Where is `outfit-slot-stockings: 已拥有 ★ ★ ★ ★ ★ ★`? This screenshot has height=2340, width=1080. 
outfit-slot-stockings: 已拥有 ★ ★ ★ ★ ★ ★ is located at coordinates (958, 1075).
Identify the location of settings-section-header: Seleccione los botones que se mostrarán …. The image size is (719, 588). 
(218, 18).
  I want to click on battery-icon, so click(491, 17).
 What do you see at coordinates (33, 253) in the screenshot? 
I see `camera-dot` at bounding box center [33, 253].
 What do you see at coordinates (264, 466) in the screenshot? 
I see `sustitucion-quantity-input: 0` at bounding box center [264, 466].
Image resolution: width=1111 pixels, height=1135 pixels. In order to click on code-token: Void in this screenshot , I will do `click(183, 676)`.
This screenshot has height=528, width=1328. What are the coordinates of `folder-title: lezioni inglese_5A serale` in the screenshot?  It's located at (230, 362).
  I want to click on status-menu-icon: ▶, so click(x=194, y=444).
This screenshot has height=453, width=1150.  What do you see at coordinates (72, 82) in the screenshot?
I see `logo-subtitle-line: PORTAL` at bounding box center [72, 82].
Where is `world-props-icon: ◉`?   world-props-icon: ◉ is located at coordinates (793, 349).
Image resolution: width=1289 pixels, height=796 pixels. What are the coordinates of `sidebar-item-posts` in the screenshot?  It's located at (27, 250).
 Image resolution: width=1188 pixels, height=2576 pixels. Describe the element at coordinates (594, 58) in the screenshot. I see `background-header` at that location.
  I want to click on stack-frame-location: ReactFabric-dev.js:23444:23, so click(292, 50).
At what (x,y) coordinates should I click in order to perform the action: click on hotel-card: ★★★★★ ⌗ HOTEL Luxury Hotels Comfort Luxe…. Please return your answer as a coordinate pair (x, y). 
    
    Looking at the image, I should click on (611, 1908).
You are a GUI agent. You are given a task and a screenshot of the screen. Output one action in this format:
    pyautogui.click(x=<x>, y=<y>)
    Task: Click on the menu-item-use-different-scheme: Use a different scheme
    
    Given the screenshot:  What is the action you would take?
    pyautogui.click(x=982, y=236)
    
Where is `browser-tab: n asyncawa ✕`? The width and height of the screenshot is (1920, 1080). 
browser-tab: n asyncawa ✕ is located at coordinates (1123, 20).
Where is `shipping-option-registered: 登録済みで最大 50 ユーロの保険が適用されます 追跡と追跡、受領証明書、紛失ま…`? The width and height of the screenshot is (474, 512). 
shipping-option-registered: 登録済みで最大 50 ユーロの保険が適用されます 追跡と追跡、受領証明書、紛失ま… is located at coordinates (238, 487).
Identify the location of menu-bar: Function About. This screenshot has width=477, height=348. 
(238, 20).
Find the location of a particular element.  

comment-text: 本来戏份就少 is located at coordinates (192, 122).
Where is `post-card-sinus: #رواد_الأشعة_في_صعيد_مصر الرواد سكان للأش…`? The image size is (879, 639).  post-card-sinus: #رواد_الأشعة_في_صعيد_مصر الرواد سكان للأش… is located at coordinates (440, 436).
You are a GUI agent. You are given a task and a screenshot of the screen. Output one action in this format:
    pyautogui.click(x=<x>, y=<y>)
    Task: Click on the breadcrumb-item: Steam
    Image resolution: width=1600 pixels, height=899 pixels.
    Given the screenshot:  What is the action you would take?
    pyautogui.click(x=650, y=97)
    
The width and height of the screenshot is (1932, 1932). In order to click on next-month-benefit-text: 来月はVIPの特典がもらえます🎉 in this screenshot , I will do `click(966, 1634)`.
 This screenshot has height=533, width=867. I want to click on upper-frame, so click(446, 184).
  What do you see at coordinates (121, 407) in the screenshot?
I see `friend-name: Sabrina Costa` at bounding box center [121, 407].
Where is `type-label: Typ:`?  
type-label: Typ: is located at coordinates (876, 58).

WHAT YOU HAVE TO DO: Rewrite all the records above, changing "GUI agent" to "interface agent" and keeping everything else the same.

WORKED SOLUTION:
Where is `outfit-slot-stockings: 已拥有 ★ ★ ★ ★ ★ ★`? This screenshot has height=2340, width=1080. 
outfit-slot-stockings: 已拥有 ★ ★ ★ ★ ★ ★ is located at coordinates (958, 1075).
Identify the location of settings-section-header: Seleccione los botones que se mostrarán …. The image size is (719, 588). 
(218, 18).
  I want to click on battery-icon, so click(491, 17).
 What do you see at coordinates (33, 253) in the screenshot? 
I see `camera-dot` at bounding box center [33, 253].
 What do you see at coordinates (264, 466) in the screenshot? 
I see `sustitucion-quantity-input: 0` at bounding box center [264, 466].
Image resolution: width=1111 pixels, height=1135 pixels. In order to click on code-token: Void in this screenshot , I will do `click(183, 676)`.
This screenshot has height=528, width=1328. What are the coordinates of `folder-title: lezioni inglese_5A serale` in the screenshot?  It's located at (230, 362).
  I want to click on status-menu-icon: ▶, so click(x=194, y=444).
This screenshot has height=453, width=1150.  What do you see at coordinates (72, 82) in the screenshot?
I see `logo-subtitle-line: PORTAL` at bounding box center [72, 82].
Where is `world-props-icon: ◉`?   world-props-icon: ◉ is located at coordinates (793, 349).
Image resolution: width=1289 pixels, height=796 pixels. What are the coordinates of `sidebar-item-posts` in the screenshot?  It's located at (27, 250).
 Image resolution: width=1188 pixels, height=2576 pixels. Describe the element at coordinates (594, 58) in the screenshot. I see `background-header` at that location.
  I want to click on stack-frame-location: ReactFabric-dev.js:23444:23, so click(292, 50).
At what (x,y) coordinates should I click in order to perform the action: click on hotel-card: ★★★★★ ⌗ HOTEL Luxury Hotels Comfort Luxe…. Please return your answer as a coordinate pair (x, y). 
    
    Looking at the image, I should click on (611, 1908).
You are a interface agent. You are given a task and a screenshot of the screen. Output one action in this format:
    pyautogui.click(x=<x>, y=<y>)
    Task: Click on the menu-item-use-different-scheme: Use a different scheme
    
    Given the screenshot:  What is the action you would take?
    pyautogui.click(x=982, y=236)
    
Where is `browser-tab: n asyncawa ✕`? The width and height of the screenshot is (1920, 1080). 
browser-tab: n asyncawa ✕ is located at coordinates (1123, 20).
Where is `shipping-option-registered: 登録済みで最大 50 ユーロの保険が適用されます 追跡と追跡、受領証明書、紛失ま…`? The width and height of the screenshot is (474, 512). 
shipping-option-registered: 登録済みで最大 50 ユーロの保険が適用されます 追跡と追跡、受領証明書、紛失ま… is located at coordinates (238, 487).
Identify the location of menu-bar: Function About. This screenshot has width=477, height=348. 
(238, 20).
Find the location of a particular element.  

comment-text: 本来戏份就少 is located at coordinates (192, 122).
Where is `post-card-sinus: #رواد_الأشعة_في_صعيد_مصر الرواد سكان للأش…`? The image size is (879, 639).  post-card-sinus: #رواد_الأشعة_في_صعيد_مصر الرواد سكان للأش… is located at coordinates (440, 436).
You are a interface agent. You are given a task and a screenshot of the screen. Output one action in this format:
    pyautogui.click(x=<x>, y=<y>)
    Task: Click on the breadcrumb-item: Steam
    Image resolution: width=1600 pixels, height=899 pixels.
    Given the screenshot:  What is the action you would take?
    pyautogui.click(x=650, y=97)
    
The width and height of the screenshot is (1932, 1932). In order to click on next-month-benefit-text: 来月はVIPの特典がもらえます🎉 in this screenshot , I will do `click(966, 1634)`.
 This screenshot has height=533, width=867. I want to click on upper-frame, so click(446, 184).
  What do you see at coordinates (121, 407) in the screenshot?
I see `friend-name: Sabrina Costa` at bounding box center [121, 407].
Where is `type-label: Typ:`?  
type-label: Typ: is located at coordinates (876, 58).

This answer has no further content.